Stored data entries:
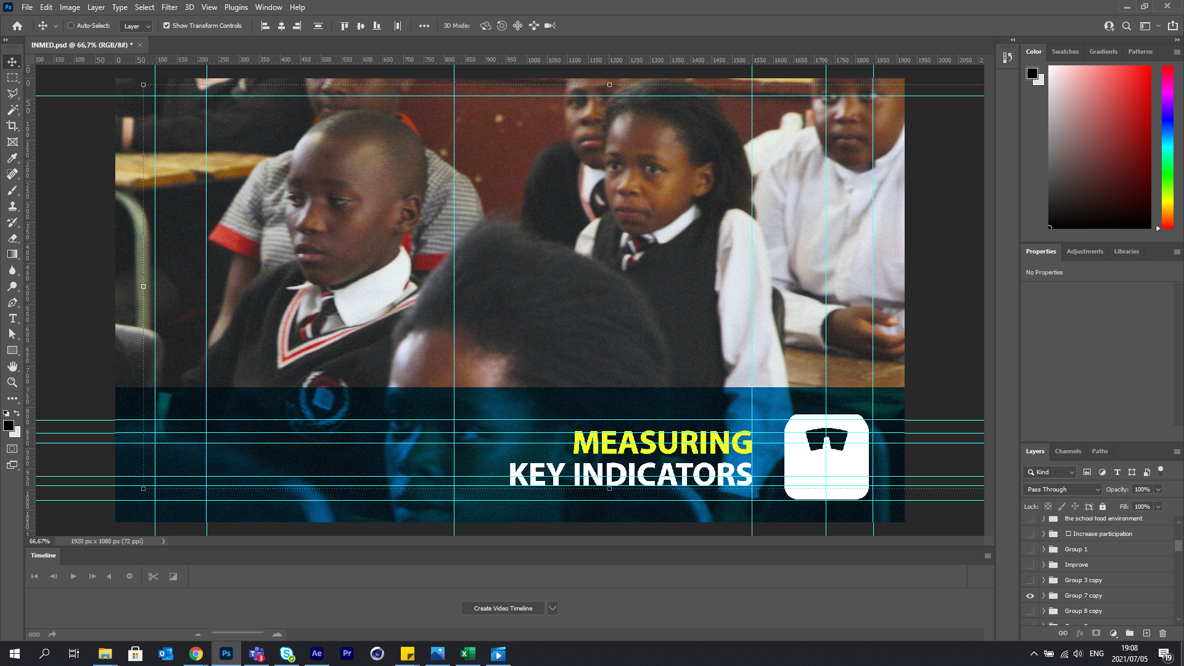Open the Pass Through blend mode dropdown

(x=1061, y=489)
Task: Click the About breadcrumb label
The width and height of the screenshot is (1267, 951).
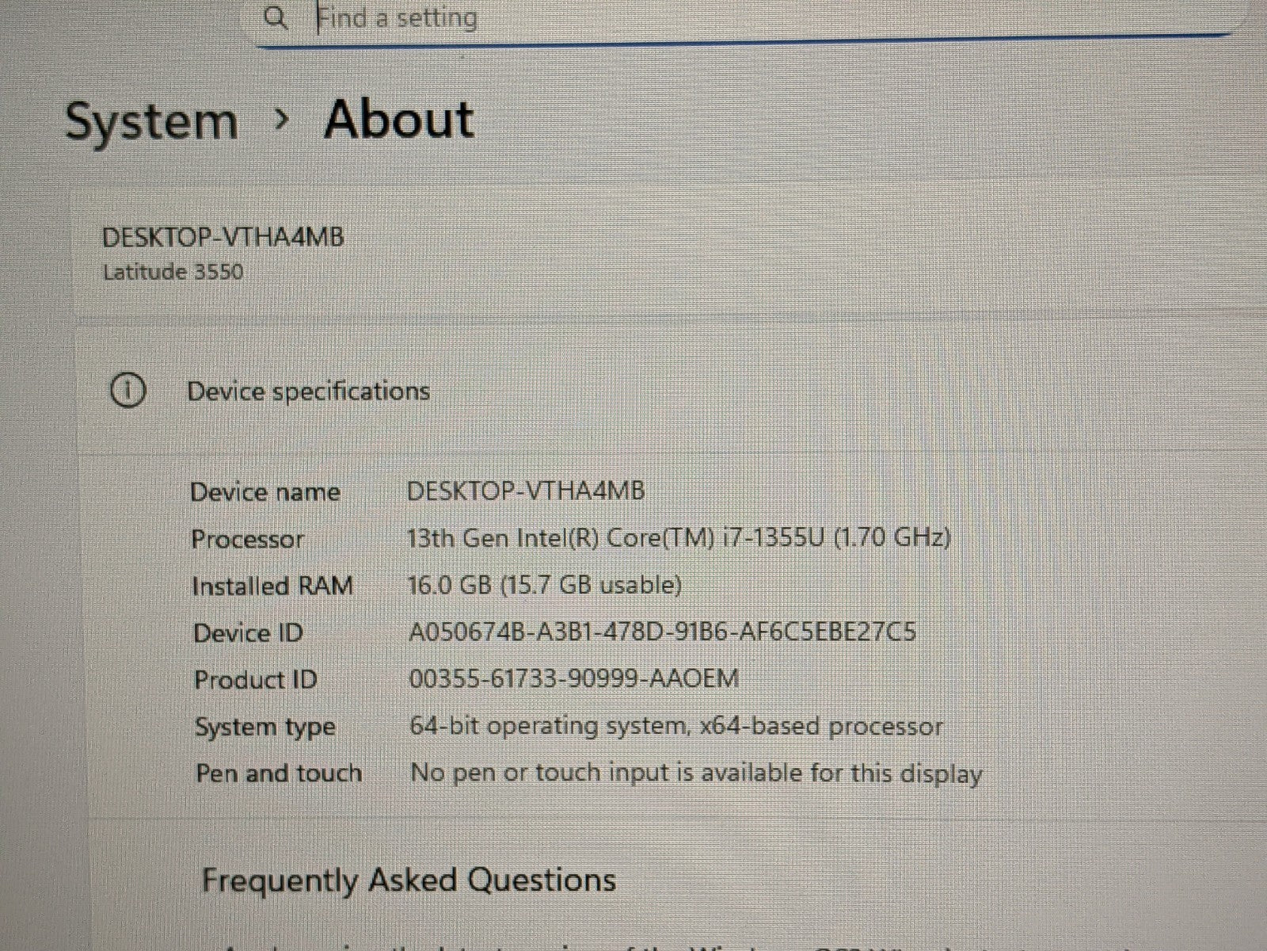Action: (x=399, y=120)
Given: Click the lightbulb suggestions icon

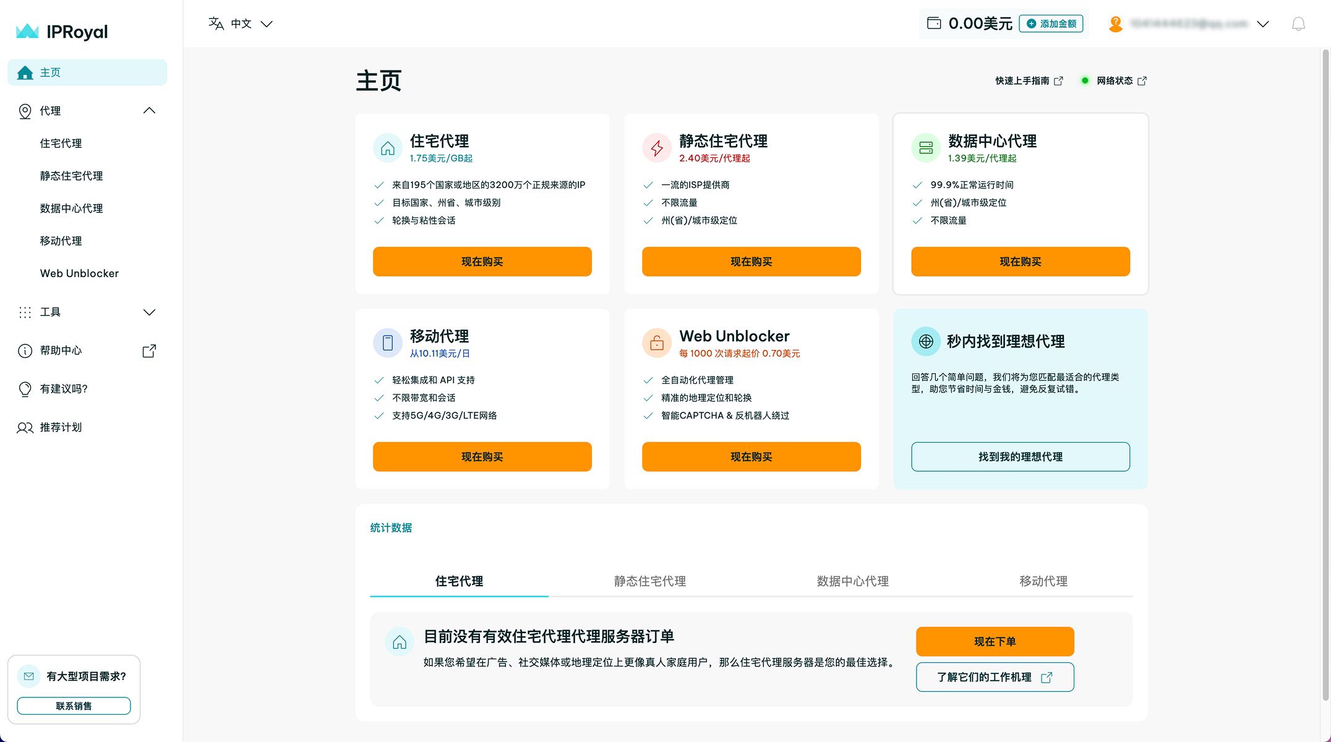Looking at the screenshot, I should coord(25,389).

=== Exercise requirements ===
Please copy exactly the lines from the one containing "Task: Click the About breadcrumb label" through the last line of the records, both ends included, and leave out any pictures.

=== Exercise solution ===
Task: Click the About breadcrumb label
The width and height of the screenshot is (1267, 951).
Action: (x=399, y=120)
Given: Click the lightbulb suggestions icon

Looking at the screenshot, I should coord(25,389).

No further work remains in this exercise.